# Pastor Only Topics?



## Double Barrel BB (Aug 22, 2012)

Hey Everyone!

Yes, I am still around, still alive, just got really busy with the things of Life.  Sorry I have not stopped by in awhile.

Got a quick question that been bugging me for a few days and I have tried researching it, and I have come up with virtually nothing.  So I figured I would ask some of the Biblical scholars here. 

Are there certain topics that only a Pastor/Preacher should be the one discussing/preaching?

I can't find anything that says this topic, or that topic is only for preachers and pastors...

Thanks and it is good to see you all!

DB BB


----------



## dawg2 (Aug 22, 2012)

Should be an interesting topic.  Welcome back too!


----------



## StriperAddict (Aug 22, 2012)

Hmmm.....

"Far be it for our congregation to be only strengthened by grace" would be one that seems to be alive and well in a few places.


----------



## 1gr8bldr (Aug 23, 2012)

No biblical mandate comes to mind


----------



## Ronnie T (Aug 23, 2012)

No, I don't think anyone will find such as that.

But the scriptures do warn everyone about assuming the role of 'teacher'.

1 Corinthians 12:29
All are not apostles, are they? All are not prophets, are they? All are not teachers, are they?

2 Peter 2:1
But false prophets also arose among the people, just as there will also be false teachers among you, who will secretly introduce destructive heresies

James 3:1
Let not many of you become teachers, my brethren, knowing that as such we will incur a stricter judgment.

.


----------



## Ronnie T (Aug 23, 2012)

Hey DBBB,

This is your first post in over two years!  I almost forgot I knew you. lol.
Stay around for a while.


----------



## JB0704 (Aug 24, 2012)

Not sure if there are any "preacher only" topics, but apparently God reserves his "visions" for contemporary pastors.

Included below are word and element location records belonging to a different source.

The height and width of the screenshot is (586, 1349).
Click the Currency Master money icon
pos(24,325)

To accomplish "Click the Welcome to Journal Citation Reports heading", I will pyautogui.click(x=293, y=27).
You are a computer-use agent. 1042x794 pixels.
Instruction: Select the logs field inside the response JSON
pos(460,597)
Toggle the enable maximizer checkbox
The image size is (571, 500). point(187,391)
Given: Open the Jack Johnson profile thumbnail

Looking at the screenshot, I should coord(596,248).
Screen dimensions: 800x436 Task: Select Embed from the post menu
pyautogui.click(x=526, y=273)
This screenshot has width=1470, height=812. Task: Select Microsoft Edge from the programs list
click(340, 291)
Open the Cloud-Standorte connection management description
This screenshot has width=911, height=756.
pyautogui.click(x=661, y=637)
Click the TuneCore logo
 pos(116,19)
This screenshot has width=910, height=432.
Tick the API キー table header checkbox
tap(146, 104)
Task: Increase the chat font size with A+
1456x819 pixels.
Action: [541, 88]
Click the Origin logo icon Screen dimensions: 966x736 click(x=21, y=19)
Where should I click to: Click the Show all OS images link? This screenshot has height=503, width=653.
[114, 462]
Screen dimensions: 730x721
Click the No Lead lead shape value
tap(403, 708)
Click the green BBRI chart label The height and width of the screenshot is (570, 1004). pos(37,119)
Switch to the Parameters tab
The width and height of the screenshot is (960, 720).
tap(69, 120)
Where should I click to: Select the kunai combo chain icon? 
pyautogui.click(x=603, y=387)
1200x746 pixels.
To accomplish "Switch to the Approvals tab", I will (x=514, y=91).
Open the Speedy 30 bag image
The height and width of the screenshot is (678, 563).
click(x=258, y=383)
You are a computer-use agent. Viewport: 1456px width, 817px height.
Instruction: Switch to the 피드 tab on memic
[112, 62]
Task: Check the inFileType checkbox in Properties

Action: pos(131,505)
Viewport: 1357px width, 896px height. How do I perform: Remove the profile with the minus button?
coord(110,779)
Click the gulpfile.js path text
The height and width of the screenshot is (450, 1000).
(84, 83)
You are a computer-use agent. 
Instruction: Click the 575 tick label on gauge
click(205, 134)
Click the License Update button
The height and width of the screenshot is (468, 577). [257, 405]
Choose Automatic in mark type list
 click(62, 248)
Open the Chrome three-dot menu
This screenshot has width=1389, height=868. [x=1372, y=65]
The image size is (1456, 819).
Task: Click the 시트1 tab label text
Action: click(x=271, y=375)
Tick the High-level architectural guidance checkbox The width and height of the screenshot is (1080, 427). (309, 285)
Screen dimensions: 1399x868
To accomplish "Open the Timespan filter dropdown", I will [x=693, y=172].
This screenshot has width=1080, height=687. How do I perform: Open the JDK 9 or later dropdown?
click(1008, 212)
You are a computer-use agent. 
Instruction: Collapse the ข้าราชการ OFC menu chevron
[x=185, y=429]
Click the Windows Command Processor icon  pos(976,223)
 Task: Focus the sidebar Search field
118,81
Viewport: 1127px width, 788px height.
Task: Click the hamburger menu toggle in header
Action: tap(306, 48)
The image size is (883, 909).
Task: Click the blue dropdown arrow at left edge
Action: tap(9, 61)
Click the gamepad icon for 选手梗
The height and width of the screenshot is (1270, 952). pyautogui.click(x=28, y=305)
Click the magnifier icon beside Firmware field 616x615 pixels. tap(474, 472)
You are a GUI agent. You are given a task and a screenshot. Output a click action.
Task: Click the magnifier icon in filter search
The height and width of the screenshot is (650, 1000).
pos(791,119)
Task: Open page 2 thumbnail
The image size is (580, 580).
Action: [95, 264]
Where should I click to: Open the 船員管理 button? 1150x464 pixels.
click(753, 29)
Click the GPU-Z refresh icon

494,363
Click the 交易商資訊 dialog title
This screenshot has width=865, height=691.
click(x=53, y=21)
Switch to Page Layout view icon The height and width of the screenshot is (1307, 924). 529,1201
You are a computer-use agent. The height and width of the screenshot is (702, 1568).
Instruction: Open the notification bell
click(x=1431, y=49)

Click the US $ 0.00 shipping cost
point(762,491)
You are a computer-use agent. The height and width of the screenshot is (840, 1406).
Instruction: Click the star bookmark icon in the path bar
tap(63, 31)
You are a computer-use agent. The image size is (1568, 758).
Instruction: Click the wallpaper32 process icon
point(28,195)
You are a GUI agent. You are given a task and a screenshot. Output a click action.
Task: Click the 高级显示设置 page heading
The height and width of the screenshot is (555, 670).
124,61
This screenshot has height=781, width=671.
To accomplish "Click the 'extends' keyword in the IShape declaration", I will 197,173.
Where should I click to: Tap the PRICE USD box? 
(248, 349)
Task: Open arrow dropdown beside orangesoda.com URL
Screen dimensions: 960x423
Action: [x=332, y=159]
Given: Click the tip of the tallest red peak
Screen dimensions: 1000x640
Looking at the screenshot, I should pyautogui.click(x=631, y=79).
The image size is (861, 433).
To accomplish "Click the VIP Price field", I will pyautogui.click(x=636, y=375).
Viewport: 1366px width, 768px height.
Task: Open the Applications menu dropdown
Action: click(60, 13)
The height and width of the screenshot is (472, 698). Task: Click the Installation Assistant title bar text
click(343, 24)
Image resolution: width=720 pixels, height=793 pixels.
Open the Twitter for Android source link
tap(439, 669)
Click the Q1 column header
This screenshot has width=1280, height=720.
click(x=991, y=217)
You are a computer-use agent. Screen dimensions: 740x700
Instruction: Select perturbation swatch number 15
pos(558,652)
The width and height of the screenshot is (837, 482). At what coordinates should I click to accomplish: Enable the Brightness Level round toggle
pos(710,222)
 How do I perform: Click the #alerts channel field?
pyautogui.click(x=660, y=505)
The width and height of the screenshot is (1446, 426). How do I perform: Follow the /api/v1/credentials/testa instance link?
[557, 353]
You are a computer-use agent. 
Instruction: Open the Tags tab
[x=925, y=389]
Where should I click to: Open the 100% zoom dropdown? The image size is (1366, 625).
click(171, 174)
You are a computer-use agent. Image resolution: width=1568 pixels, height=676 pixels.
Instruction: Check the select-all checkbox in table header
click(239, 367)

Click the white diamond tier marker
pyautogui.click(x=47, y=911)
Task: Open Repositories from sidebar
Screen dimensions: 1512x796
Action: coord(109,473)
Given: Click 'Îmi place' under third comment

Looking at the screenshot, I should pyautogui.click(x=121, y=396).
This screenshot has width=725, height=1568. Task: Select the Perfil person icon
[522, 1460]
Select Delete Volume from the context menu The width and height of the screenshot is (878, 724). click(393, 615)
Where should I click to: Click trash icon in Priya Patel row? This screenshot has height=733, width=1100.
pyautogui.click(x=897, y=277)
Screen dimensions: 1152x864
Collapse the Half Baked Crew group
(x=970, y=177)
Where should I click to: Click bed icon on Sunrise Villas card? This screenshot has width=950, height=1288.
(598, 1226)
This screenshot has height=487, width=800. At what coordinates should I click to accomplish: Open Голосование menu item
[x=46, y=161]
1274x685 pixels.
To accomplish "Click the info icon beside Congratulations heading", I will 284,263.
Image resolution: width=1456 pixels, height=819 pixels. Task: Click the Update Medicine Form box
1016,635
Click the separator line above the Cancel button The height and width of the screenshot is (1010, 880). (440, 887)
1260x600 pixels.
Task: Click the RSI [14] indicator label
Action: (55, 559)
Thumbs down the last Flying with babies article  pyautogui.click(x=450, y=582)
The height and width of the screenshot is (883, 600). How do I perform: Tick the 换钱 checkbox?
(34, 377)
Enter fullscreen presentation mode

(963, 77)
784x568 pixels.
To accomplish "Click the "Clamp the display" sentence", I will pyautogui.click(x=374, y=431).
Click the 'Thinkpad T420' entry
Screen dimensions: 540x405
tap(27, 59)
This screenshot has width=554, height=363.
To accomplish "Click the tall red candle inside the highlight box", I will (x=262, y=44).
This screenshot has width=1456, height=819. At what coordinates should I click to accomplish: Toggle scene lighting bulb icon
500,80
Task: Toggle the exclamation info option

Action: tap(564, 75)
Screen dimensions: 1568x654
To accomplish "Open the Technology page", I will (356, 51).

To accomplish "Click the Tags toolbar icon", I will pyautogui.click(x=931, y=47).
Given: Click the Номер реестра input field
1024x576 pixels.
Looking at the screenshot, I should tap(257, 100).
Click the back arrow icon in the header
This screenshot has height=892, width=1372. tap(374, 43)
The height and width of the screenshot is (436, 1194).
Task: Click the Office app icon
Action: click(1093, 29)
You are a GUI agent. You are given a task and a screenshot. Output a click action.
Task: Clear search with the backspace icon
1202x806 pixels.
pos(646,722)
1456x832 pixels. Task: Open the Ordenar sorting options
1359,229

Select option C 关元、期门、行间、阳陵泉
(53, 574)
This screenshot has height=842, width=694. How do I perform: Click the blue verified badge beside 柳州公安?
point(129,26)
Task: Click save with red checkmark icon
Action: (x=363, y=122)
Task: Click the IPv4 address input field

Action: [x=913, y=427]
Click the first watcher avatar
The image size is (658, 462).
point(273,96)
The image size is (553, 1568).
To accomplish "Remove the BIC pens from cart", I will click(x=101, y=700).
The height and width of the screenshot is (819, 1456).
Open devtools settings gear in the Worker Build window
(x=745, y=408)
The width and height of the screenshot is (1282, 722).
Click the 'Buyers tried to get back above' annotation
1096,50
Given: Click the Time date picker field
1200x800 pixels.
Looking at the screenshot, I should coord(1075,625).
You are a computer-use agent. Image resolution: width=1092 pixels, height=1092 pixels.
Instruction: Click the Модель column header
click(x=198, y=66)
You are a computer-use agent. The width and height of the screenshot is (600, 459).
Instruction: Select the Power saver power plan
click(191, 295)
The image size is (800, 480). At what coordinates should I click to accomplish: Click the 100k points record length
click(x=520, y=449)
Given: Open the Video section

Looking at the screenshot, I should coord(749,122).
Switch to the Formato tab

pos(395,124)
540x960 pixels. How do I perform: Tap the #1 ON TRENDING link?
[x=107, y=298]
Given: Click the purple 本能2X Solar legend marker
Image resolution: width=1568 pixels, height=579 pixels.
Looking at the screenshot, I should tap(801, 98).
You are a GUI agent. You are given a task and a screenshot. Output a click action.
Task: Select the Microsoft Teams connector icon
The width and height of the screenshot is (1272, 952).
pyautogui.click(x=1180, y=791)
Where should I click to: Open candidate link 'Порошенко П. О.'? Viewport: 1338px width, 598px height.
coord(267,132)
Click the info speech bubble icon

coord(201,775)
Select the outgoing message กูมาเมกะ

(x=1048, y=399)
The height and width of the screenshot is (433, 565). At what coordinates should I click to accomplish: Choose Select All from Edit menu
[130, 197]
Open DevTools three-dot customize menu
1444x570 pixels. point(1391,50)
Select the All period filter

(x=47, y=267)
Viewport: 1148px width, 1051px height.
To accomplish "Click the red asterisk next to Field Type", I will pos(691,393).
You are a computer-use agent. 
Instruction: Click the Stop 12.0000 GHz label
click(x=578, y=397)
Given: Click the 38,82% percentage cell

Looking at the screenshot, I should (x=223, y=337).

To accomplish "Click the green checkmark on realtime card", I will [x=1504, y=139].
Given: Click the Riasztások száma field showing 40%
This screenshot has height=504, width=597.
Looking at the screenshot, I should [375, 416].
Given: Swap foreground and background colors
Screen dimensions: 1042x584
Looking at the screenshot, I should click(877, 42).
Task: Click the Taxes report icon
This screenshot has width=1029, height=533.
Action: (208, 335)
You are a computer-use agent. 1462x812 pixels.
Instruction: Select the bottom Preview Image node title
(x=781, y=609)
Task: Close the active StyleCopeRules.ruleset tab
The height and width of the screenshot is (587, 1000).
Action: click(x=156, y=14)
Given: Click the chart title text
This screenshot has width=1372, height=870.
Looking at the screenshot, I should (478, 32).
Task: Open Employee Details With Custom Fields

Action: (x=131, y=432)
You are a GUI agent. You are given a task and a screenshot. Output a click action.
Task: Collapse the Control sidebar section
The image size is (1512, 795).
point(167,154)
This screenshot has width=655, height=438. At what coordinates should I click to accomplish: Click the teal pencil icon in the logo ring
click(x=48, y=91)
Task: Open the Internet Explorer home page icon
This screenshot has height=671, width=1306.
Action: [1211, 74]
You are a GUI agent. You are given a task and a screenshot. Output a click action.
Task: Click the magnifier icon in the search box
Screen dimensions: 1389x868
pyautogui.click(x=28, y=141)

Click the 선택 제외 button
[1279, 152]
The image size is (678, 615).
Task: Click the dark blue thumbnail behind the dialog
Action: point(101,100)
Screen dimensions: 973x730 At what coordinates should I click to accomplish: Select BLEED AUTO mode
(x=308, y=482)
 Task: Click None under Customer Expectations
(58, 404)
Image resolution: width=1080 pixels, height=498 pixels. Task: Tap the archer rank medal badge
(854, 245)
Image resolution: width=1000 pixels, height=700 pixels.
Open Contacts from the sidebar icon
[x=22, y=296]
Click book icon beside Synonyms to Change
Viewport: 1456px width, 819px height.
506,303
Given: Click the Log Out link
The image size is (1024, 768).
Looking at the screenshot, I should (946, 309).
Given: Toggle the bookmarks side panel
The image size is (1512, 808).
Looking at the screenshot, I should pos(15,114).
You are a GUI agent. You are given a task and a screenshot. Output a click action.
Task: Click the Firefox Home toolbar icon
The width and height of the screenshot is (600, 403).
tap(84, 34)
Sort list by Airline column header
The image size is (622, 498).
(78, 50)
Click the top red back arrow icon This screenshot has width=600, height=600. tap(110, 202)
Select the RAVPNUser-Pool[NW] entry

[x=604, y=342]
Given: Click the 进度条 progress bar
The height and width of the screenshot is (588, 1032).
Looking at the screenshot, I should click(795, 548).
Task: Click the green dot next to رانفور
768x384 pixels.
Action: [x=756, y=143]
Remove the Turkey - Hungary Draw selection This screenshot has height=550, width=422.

As in......"Get on board with the vision...."


----------



## jmharris23 (Aug 24, 2012)

I'll have to agree with what Ronnie said here, DBBB. I cannot think of anything that would be taught within the framework of the local church that would be "pastor-only." 

I am curious what spurred the question though? 

Also very glad to see you back!


----------



## rjcruiser (Aug 25, 2012)

Welcome back....wow...it has been a long time.


Nope..I'm with the others, the whole Bible is open to all to teach.  Obviously, before getting up to preach/teach, one needs to be prepared and it should not be taken lightly, but I don't think there is anything that is "for the pastor only."

And I'm with JM...what spurred the question? and what scripture was used to back it up?


----------



## gemcgrew (Aug 25, 2012)

Double Barrel BB said:


> Are there certain topics that only a Pastor/Preacher should be the one discussing/preaching?


In regards to a local assembly, I would say yes. A responsible Pastor is going to guard the sheep and protect from the wolves. He shouldn't have to run around and undo the newest fad that a member has espoused. 

I may be reading too much into your question.


----------



## Michael F. Gray (Aug 25, 2012)

The chief Shepard gave his flock his love letter, The Holy Bible. The undershepard, or Pastor should teach his flock as they follow along turning the pages of the Word of God. The Savior's message is for all. While the Pastor is often asked questions by younger Christians, and many times teaches fundamentals of the Faith to new converts, there is nothing private about the Gospel. Glad you asked the question. Can't remember that subject ever arising.


----------